Alternatives To Cee Syntax

This is a place to kick around ideas for a syntactic model to replace C-style syntax yet be close enough for an easier transition. It's motivated by ItsTimeToDumpCeeSyntax. The goal is to toss what stinks about C syntax, but keep what's good.


Candidate #1 - Tee

Borrows what is viewed as the best parts of C, Pascal, and VB syntax. This also considers a way to use the "End-X" style (TheRightWayToDoWordyBlocks) for a VB-like style. If you don't want to consider End-X style, then just ignore End-X-related comments and examples. I figure if we allow both styles, then we can make a much larger proportion of developers happy. (Roughly a third of developers prefer End-X over the C-style in my personal observation.) I'll nick-name this language style "Tee" for now.

 func foo(name: str, rank: int, *serial: str): bool private {
var {x: str; y:dbl; zz,za:real}  // "bundled" version (dbl = double[footnote 1])
var z: str// singular version (both allowed)
var aa, bb, cc: real   // note the commas

if x == y {// no parenthesis needed // curly-braces style block z = 12.4 // semi-colon optional } while x == y begin // if "begin" used, then "end X" style ender is expected. See notes below. end while// endwhile also allowed if (x > 3 or y < 2) && z == 4 { // both boolean operator syntaxes are allowed (English and symbols) } if x == y begin // no "then" needed either for end-x style blocks (treated like "begin" if present, perhaps) end if }

(Note: TabMunging has been damaging the indents. Repairs have not been carefully inspected yet.)

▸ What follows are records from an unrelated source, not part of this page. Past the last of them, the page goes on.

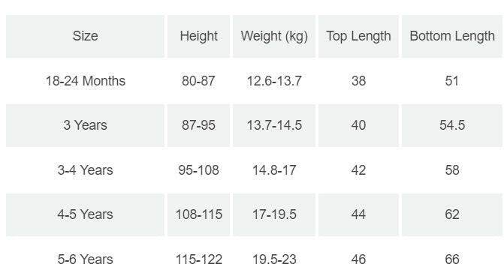Image resolution: width=504 pixels, height=279 pixels.
Task: Click the Weight (kg) column header
Action: pos(274,36)
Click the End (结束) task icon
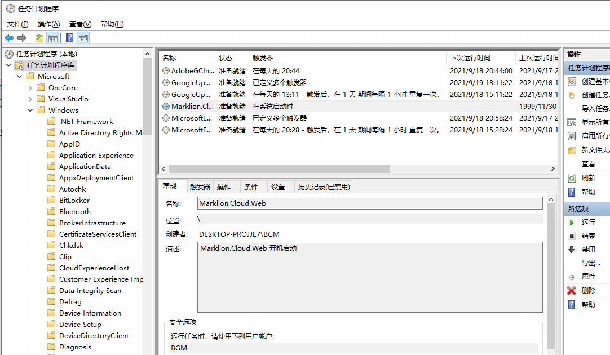The height and width of the screenshot is (355, 610). coord(572,236)
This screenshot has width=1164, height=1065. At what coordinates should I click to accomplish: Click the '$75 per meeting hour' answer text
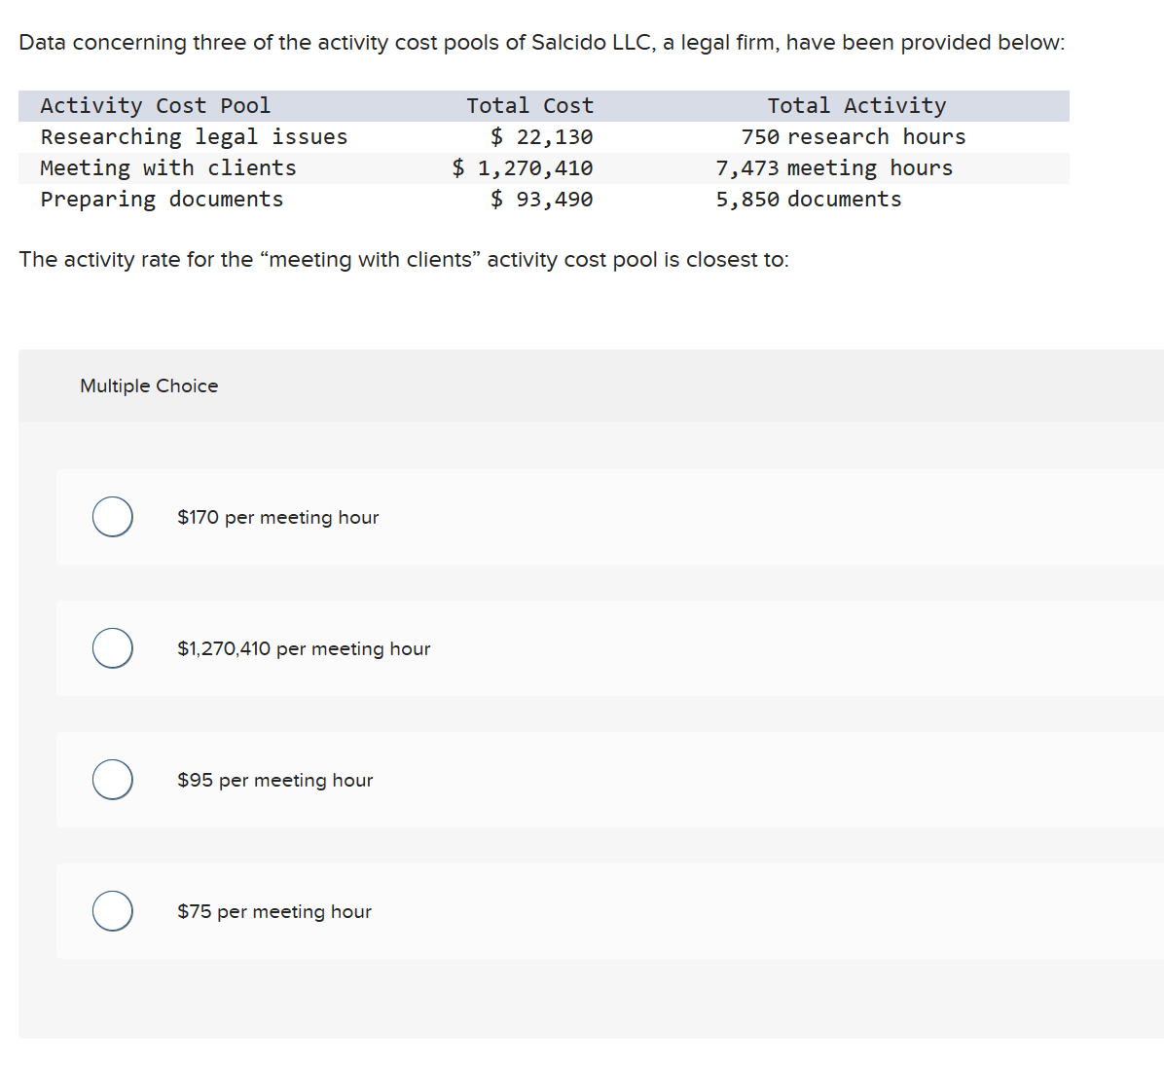273,912
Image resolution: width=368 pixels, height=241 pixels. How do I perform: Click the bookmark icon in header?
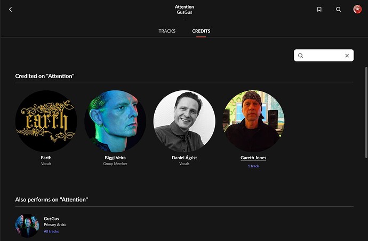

Semicolons are optional unless multiple statements are on the same line. Parentheses can be used to resolve any ambiguity about continuation like in Python.

Note that most of your "C habits" will still work, such as semicolons and parenthesis in IF statements. It's just that they are no longer required. Much of the body of typical C-style code could be imported with relatively minor changes (mostly changes would be in declarations and CASE statements, which don't recognize BREAK. However code that skips curly braces for single-statement blocks would require adding the braces.).

To avoid ambiguity, all blocks require either curly-braces or "end X" enders even if only one statement inside. (There are no single-line versions of end-X blocks. Use curly braces if you want to stuff the entire block on a single line. More on End-X issues and colon versus "begin" later.)

Case statements would be based on IsBreakStatementArchaic examples. I'm leaning toward Example Sally-4. The End-X block version of Sally-4 would be:

 switch(a) begin    // End-X version of Sally-4
case 1,2,3 
          foo()  // must be on next line, like VB
        case 4 
          x = 7
        case 5,6 
  ...
        otherwise 
          write("Else do this")
 end switch

--top

Reminds me somewhat of GoLanguage. You might like GoLanguage, though I expect you'll be horrified by its support for HigherOrderFunctions.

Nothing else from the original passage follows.